Forecasting Miscarriages

Miscarriages can be predicted with the Pregnancy Viability Index

(RxWiki News) Even after achieving conception, women who've been through infertility treatments often experience fragile pregnancies. This can cause excessive anxiety and fear. Perhaps a newly developed test will put some of these fears to rest.

Pregnancy outcomes, whether positive or negative, may now be predicted. Fertility researchers in the United Kingdom have developed a reliable way of charting gestation health and forecasting early termination.

"Ask your doctor if you're at risk for miscarriage."

Up until now, there was no real way to accurately predict which pregnancies were at risk for miscarriage. Dr. Kaltum Adam, an honorary clinical research fellow at St. Mary’s Hospital in Manchester, U.K., wants to help target pregnancies that are at risk and offer early miscarriage intervention or psychological counselling.

Before, there were many unnecessary tests and costs incurred for inaccurately intervening on healthy pregnancies, causing unwarranted hospital admissions, blood tests and ultrasounds.

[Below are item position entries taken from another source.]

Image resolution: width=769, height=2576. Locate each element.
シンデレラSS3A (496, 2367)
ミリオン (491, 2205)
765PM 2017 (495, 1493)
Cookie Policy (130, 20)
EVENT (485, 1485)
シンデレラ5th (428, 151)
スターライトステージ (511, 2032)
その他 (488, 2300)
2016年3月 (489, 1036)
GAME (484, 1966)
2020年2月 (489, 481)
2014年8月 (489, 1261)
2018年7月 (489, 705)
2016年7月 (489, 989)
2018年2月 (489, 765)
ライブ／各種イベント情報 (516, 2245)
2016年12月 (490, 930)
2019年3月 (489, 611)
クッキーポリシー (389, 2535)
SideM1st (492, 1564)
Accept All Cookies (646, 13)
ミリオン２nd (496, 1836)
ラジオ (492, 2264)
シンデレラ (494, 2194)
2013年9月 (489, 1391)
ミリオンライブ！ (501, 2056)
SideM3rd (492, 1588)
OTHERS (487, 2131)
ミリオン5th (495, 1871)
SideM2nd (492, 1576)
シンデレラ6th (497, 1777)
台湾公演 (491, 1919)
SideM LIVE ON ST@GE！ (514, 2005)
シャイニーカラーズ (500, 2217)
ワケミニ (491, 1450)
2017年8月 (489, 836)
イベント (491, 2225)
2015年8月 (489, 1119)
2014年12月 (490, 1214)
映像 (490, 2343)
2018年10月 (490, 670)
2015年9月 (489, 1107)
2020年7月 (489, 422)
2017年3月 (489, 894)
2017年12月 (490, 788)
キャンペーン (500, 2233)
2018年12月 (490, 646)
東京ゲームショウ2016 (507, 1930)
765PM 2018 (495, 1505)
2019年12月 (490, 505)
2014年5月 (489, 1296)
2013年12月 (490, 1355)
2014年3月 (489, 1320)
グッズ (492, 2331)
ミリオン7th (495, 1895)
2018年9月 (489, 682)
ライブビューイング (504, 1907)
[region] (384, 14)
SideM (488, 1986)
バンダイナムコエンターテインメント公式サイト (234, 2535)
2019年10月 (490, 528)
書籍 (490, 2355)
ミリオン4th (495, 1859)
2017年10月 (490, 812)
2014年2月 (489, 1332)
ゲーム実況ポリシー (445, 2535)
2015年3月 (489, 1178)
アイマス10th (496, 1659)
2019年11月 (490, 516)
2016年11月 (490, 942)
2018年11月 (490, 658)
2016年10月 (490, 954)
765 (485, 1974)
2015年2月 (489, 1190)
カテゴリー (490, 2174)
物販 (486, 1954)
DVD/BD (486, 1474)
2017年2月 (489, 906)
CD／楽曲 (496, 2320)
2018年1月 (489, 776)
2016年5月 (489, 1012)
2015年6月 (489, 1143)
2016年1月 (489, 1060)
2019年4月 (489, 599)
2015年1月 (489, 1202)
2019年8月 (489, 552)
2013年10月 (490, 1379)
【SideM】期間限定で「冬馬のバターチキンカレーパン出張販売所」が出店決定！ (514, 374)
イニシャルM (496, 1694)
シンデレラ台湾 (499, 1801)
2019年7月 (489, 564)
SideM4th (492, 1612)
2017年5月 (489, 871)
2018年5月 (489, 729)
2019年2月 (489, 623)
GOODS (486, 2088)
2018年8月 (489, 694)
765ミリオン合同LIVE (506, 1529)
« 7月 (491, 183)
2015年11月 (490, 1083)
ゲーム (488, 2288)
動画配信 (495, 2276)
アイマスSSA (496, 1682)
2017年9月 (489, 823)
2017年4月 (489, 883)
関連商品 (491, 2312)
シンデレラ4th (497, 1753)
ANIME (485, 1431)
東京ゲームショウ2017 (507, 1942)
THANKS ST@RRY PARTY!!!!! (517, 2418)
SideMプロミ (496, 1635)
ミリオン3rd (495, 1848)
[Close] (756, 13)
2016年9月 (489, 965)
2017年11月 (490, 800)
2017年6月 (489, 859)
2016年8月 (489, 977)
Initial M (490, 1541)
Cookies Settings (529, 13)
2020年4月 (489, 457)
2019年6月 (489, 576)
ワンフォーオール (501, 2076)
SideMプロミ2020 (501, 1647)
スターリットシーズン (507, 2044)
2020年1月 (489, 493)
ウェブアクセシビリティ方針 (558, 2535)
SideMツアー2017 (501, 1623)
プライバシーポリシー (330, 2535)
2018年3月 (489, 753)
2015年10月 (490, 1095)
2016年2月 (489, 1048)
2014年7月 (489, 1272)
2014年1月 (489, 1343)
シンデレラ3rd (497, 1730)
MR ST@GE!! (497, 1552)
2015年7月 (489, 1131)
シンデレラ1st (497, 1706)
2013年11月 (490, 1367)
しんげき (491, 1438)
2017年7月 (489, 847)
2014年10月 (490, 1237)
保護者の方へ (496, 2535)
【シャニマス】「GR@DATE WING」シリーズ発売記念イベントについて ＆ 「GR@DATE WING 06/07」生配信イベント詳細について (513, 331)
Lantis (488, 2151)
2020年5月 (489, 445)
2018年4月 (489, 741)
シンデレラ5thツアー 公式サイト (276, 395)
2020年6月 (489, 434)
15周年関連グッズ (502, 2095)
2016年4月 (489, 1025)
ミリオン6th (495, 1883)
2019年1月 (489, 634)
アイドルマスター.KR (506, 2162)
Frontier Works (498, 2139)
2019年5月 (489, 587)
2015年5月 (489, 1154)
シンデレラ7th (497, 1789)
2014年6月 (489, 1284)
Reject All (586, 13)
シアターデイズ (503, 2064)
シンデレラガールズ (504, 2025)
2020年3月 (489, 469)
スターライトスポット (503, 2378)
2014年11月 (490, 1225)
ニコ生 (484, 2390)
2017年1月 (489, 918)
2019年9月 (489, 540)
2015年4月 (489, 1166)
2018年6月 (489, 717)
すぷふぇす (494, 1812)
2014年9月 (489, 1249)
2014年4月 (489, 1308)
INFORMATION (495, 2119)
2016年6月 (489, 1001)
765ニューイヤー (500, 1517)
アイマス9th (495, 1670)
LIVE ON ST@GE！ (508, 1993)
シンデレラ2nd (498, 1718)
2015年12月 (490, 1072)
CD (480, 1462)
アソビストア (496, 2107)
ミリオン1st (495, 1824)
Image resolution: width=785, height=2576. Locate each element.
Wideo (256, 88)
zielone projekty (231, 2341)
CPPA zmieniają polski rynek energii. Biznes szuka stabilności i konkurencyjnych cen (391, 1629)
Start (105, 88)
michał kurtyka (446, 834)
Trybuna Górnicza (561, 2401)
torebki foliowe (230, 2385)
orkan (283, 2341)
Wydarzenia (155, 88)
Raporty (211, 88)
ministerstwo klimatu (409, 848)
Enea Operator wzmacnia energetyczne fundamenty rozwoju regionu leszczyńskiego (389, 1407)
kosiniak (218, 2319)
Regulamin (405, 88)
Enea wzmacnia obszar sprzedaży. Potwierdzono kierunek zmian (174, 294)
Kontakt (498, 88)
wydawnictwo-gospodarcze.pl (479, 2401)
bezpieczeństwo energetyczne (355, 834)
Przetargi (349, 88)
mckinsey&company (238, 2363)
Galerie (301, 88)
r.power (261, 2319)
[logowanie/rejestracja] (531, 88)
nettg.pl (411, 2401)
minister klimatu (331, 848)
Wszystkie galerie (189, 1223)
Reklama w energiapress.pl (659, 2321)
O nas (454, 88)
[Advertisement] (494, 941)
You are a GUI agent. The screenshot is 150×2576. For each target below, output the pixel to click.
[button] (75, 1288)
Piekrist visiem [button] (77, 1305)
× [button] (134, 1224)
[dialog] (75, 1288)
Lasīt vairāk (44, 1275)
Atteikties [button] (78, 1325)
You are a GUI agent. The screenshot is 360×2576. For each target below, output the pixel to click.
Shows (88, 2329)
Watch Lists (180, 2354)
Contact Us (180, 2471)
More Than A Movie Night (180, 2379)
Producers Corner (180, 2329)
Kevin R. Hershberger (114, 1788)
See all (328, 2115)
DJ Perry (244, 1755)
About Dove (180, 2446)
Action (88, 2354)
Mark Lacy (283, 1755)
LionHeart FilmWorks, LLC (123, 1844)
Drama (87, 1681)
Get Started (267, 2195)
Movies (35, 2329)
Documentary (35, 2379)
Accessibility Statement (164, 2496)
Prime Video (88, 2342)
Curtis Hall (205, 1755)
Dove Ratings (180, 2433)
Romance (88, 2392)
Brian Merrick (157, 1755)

Between 2009 and 2010, Dr. Adam and her team followed 112 women at risk for miscarrying in their first trimester. Over the course of five weeks, the women received ultrasound scans, weekly charting of pain and bleeding and weekly tests to check the levels of progesterone and the pregnancy hormone, human chorionic gonadotrophin, or hCG. Six factors had the most impact on miscarriage risk:

  1. A history of infertility
  2. Progesterone levels
  3. HCG levels
  4. Length of the fetus
  5. Excessive bleeding for the mom
  6. Gestational age of the baby

Individually, each risk factor could not accurately predict which pregnancy would terminate early. One exciting quality of the PVI is that it is reliant on data already available and doesn't require additional machinery to help in its predictions.

By the end of the study, the team's newly developed Pregnancy Viability Index, or PVI, was able to accurately predict the pregnancy outcome in 94 percent of women who had ongoing pregnancies and 77 percent whose pregnancies ended in miscarriage.

Dr. Adam calls the PVI a robust tool which can help physicians target and attempt to rescue miscarriages that are impending. Furthermore, psychological counseling and anxiety support can begin earlier.

This research will be presented to the European Society of Human Reproduction and Embryology in July 2011. Results are considered preliminary until published in a peer-reviewed journal.